**WHAT IS NEEDED**: Copy the rows from the line with "will click(x=448, y=866)." to the line with "Action: tap(20, 20)", changing "dialog" to "window" and leaving everything else as it is.

**INPUT DATA**:

*****

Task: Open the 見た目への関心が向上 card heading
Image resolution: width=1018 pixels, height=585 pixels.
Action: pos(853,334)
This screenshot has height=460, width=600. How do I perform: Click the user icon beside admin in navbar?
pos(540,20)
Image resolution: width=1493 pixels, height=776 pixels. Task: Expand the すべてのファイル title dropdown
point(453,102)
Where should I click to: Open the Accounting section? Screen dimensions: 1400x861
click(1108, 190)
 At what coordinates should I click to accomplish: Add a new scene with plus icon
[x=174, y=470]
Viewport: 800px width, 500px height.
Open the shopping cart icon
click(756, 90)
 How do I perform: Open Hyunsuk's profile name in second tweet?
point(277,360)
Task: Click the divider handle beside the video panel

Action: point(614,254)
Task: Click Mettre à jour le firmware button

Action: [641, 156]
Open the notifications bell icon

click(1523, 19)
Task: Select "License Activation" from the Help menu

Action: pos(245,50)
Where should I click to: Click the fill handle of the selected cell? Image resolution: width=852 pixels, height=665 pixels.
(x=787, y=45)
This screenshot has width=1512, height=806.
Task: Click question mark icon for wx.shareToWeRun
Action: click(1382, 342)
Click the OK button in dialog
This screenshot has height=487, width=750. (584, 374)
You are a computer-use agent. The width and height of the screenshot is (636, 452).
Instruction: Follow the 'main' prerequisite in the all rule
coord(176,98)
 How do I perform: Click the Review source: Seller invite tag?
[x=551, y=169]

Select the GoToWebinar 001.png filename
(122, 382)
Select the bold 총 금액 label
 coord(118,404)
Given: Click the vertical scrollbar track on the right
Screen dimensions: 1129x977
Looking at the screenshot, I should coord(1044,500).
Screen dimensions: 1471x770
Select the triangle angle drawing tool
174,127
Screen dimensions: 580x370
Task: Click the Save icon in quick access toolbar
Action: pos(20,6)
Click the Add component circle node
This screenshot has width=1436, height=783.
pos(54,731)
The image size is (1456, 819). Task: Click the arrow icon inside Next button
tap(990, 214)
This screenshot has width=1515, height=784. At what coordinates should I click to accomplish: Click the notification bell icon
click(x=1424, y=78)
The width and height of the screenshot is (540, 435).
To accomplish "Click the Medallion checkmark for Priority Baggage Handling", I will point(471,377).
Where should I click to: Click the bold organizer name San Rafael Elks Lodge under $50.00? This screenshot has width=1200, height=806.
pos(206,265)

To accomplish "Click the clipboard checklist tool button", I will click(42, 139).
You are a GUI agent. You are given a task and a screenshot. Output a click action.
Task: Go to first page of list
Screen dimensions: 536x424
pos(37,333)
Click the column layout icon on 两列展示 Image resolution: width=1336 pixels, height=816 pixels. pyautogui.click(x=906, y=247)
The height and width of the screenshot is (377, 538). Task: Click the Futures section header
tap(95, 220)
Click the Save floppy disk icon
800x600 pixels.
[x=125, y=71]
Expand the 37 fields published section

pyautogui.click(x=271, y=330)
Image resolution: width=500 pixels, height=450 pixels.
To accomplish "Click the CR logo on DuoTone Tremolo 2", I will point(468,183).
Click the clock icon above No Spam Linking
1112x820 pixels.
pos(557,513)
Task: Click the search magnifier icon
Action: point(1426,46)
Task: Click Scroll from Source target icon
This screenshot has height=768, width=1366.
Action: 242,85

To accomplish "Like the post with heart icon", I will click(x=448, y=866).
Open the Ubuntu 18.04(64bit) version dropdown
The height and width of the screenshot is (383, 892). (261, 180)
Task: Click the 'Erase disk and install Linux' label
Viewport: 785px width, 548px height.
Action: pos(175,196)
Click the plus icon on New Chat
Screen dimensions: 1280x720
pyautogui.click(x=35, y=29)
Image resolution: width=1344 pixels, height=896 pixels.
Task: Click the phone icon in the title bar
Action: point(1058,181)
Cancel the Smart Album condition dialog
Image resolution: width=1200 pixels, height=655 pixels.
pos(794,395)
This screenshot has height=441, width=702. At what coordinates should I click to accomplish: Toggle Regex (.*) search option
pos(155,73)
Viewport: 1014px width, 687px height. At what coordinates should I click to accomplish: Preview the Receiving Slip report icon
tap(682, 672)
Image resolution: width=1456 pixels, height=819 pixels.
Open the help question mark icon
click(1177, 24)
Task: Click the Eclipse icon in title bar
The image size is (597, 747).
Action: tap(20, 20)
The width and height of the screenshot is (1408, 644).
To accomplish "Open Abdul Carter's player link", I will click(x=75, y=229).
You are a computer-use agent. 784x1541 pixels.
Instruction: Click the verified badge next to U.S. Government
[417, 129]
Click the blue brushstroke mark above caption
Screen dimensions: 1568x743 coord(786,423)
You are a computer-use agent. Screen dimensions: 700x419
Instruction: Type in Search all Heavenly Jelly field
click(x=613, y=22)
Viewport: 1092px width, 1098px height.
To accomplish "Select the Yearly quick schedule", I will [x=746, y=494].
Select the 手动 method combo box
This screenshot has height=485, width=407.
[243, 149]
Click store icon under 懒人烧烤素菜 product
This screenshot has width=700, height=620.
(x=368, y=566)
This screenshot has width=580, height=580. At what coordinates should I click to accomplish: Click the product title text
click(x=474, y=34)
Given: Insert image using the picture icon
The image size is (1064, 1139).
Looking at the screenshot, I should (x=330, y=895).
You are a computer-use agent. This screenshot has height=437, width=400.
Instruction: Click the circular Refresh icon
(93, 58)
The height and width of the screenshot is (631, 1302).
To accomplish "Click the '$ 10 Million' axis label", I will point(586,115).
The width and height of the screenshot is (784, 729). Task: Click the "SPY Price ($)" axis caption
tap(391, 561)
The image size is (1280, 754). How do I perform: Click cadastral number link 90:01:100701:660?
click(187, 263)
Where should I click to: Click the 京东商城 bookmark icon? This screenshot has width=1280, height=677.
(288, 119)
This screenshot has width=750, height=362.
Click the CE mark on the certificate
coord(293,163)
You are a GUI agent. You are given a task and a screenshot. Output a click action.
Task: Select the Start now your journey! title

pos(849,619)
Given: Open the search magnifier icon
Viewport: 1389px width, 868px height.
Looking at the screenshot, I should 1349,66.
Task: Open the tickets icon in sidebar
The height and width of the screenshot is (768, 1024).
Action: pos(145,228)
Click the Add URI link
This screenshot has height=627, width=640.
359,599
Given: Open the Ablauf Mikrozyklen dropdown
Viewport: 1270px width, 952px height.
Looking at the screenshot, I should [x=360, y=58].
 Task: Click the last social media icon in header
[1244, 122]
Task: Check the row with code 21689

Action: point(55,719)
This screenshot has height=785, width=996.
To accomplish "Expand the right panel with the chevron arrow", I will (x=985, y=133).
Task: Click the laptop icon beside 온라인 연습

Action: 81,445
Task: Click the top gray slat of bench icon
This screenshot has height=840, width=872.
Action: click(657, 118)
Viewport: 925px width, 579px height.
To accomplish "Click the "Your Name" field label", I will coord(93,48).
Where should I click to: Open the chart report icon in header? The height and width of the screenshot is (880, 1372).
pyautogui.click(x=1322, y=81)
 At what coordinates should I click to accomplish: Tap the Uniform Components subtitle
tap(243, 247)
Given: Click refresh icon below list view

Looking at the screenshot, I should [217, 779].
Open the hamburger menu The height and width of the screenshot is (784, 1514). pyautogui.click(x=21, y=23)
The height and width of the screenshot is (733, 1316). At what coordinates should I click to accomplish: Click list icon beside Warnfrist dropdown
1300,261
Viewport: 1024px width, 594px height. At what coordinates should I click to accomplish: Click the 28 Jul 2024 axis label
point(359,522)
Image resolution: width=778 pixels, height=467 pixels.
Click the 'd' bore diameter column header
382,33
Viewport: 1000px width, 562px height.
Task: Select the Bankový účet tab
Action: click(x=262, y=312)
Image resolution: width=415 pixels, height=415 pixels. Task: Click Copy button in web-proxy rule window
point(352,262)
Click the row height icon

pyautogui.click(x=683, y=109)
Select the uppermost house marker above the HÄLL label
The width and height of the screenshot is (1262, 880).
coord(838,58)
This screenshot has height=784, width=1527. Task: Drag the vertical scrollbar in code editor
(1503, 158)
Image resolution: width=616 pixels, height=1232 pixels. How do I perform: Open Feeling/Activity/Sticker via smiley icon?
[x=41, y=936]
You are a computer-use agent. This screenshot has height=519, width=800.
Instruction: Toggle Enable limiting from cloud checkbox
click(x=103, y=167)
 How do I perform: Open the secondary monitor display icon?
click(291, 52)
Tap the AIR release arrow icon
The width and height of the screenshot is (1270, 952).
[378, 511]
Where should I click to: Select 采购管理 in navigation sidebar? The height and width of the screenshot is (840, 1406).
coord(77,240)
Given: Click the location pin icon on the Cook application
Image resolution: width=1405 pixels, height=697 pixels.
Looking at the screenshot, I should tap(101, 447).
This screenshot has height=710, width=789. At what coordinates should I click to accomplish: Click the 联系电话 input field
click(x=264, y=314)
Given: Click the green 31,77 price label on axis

*****

**CORRECT RESULT**:
To accomplish "Like the post with heart icon", I will click(x=448, y=866).
Open the Ubuntu 18.04(64bit) version dropdown
The height and width of the screenshot is (383, 892). (261, 180)
Task: Click the 'Erase disk and install Linux' label
Viewport: 785px width, 548px height.
Action: pos(175,196)
Click the plus icon on New Chat
Screen dimensions: 1280x720
pyautogui.click(x=35, y=29)
Image resolution: width=1344 pixels, height=896 pixels.
Task: Click the phone icon in the title bar
Action: point(1058,181)
Cancel the Smart Album condition window
Image resolution: width=1200 pixels, height=655 pixels.
pos(794,395)
This screenshot has height=441, width=702. At what coordinates should I click to accomplish: Toggle Regex (.*) search option
pos(155,73)
Viewport: 1014px width, 687px height. At what coordinates should I click to accomplish: Preview the Receiving Slip report icon
tap(682, 672)
Image resolution: width=1456 pixels, height=819 pixels.
Open the help question mark icon
click(1177, 24)
Task: Click the Eclipse icon in title bar
The image size is (597, 747).
Action: tap(20, 20)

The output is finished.